Since 2010, Brazil has adopted the National Red List as a strategy to fulfill the CBD agreement AICHI Target 12. The Chico Mendes Institute for Biodiversity Conservation (ICMBio) coordinates the assessments of the risk of extinction for all vertebrate species that occur in the national territory and for some groups of Invertebrates, while The Rio de Janeiro Botanical Garden (JBRJ) coordinates the assessments for flora species. This work supports the review, by the Ministry of the Environment (MMA), of the National List of Threatened Species. It is a cyclical process, with reassessments every five years. Both ICMBio and the JBRJ seek out to evaluate the largest number of species possible.
They count on the collaboration of hundreds of specialists from the most diverse education and research institutions in the country and abroad, providing and reviewing the data. This work resulted in the publication in 2018 of the Red Book of Threatened Fauna of Brazil, on which 1,270 scientists and specialists met under the coordination of ICMBio to evaluate 12,254 species. The JBRJ published the Red Book of Threatened Flora of Brazil at the end of 2013, containing the result of more than two years of work on the risk assessment of 4,617 flora species and developed an online system for continuous updates on flora species information.
Endemic species are native species that are only found in a certain geographic region, such as an island, country, or habitat type.

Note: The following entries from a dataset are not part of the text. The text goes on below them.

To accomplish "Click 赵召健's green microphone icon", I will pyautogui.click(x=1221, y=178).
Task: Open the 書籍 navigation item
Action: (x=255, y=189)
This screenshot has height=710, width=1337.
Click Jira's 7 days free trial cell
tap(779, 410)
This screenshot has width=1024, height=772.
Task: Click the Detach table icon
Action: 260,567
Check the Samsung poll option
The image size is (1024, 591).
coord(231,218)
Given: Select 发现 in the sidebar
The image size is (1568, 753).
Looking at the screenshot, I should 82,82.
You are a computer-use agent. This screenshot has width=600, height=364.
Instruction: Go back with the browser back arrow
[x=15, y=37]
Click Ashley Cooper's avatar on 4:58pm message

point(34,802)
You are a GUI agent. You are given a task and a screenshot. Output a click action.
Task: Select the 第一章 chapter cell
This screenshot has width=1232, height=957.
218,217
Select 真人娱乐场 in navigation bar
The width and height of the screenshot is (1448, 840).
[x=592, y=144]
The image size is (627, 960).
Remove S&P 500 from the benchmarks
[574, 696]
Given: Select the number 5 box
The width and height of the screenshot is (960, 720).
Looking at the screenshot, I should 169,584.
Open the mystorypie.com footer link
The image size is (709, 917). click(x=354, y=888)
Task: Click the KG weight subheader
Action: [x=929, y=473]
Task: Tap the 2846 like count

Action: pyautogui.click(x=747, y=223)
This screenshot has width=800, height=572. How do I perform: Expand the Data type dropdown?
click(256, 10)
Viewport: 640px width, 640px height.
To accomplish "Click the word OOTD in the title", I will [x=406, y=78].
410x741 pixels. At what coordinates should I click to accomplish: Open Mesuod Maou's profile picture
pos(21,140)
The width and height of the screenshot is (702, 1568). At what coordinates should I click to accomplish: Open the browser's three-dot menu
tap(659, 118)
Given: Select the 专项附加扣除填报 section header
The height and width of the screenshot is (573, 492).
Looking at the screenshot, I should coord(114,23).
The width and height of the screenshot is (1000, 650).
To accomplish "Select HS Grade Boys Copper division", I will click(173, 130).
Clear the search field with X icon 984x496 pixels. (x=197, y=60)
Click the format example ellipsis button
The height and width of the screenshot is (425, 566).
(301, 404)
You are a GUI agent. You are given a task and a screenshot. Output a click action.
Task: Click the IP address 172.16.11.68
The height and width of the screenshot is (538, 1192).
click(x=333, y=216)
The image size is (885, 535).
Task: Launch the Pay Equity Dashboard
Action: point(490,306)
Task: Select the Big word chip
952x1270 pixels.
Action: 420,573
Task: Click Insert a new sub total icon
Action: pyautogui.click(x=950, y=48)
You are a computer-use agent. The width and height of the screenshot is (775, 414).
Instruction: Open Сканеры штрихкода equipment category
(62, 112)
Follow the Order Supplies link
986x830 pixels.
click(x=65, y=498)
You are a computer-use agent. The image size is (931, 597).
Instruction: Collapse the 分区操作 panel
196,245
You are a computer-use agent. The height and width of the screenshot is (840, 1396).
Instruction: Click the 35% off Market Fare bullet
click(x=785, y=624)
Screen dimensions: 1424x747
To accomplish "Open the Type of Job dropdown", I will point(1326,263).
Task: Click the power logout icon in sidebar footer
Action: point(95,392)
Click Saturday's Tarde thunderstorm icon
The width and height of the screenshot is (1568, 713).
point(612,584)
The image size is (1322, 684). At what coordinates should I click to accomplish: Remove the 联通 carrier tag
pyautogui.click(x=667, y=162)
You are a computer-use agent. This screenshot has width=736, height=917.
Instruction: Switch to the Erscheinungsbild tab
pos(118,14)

For many species, a national assessment covers only a part of their population and or range. IUCN Red List consolidates a unique assessment for each species, considering the global population of a taxon. Though, If the criteria are used to assess endemic species at regional or national levels, this can be equivalent to a global assessment.
Despite Brazil ́s existing national red listing infrastructure, but it does not converse with the IUCN Global Red List, and vice versa. To get an idea of the impact, there are over 4,400 Brazilian endemic species of fauna that were assessed nationally but are not yet listed globally. Besides, a recent analysis by CSS Brazil indicates that there are 37% of category mismatches of the 1,355 endemic species of Brazil that were assessed both nationally and globally. This may have serious implications for the prioritization and planning to save species, as well as for the development of conservation policies.
CSS Brazil contributes to the increase of the Brazilian endemic species assessed globally and at the same time evaluates the main issues leading to the category mismatches. Therefore, we are working to bridge the gaps and to develop a work plan that could harmonize process and content, while building capacity on both sides and avoiding the duplication of limited conservation efforts.
A taxon is categorized as Data Deficient (DD) when adequate information is lacking to make an assessment of its risk of extinction. A taxon in this category may be well studied, and its biology well known, but appropriate data on the abundance, distribution, or threat impact are lacking.
CSS Brazil offers to analyze and make available to the interested academic public, which Brazilian species are categorized as DD and which aspects need to be further investigated so that future research can be directed to fulfill the gaps and thus enabling the assessment of the species’ risk of extinction that helps to guide and inform future conservation and funding priorities.